→ **WORK ORDER**
The result should consist solely of the line containing "Task: Switch to the Liabilities tab" and the lines that follow it below, each reproduced exactly, the last line included.

(Collected data entries)
+++
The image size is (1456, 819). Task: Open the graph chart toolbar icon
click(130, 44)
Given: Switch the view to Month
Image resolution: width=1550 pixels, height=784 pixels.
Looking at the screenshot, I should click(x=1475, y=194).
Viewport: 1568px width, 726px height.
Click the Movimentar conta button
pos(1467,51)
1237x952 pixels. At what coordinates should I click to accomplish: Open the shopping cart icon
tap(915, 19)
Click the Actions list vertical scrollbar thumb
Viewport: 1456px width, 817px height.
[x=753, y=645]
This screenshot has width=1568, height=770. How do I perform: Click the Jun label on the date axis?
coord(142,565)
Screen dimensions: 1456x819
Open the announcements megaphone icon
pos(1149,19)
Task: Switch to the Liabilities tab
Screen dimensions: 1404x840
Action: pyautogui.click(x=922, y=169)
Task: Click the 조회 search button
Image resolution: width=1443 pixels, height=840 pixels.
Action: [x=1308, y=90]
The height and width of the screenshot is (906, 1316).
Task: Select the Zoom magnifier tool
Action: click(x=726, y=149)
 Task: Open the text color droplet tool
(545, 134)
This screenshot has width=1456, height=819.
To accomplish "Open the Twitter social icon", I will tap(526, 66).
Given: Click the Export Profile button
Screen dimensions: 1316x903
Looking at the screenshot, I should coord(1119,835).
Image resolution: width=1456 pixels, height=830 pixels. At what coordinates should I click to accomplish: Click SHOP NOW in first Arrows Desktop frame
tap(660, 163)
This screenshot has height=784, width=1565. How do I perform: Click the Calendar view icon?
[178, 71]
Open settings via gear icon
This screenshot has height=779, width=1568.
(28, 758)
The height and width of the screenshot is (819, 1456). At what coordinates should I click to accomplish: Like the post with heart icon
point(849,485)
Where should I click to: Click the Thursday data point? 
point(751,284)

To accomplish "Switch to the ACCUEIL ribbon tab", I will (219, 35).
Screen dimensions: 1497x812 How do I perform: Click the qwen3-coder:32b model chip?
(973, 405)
+++
→ **RESULT**
Task: Switch to the Liabilities tab
Screen dimensions: 1404x840
Action: pyautogui.click(x=922, y=169)
Task: Click the 조회 search button
Image resolution: width=1443 pixels, height=840 pixels.
Action: [x=1308, y=90]
The height and width of the screenshot is (906, 1316).
Task: Select the Zoom magnifier tool
Action: click(x=726, y=149)
 Task: Open the text color droplet tool
(545, 134)
This screenshot has width=1456, height=819.
To accomplish "Open the Twitter social icon", I will tap(526, 66).
Given: Click the Export Profile button
Screen dimensions: 1316x903
Looking at the screenshot, I should coord(1119,835).
Image resolution: width=1456 pixels, height=830 pixels. At what coordinates should I click to accomplish: Click SHOP NOW in first Arrows Desktop frame
tap(660, 163)
This screenshot has height=784, width=1565. How do I perform: Click the Calendar view icon?
[178, 71]
Open settings via gear icon
This screenshot has height=779, width=1568.
(28, 758)
The height and width of the screenshot is (819, 1456). At what coordinates should I click to accomplish: Like the post with heart icon
point(849,485)
Where should I click to: Click the Thursday data point? 
point(751,284)

To accomplish "Switch to the ACCUEIL ribbon tab", I will (219, 35).
Screen dimensions: 1497x812 How do I perform: Click the qwen3-coder:32b model chip?
(973, 405)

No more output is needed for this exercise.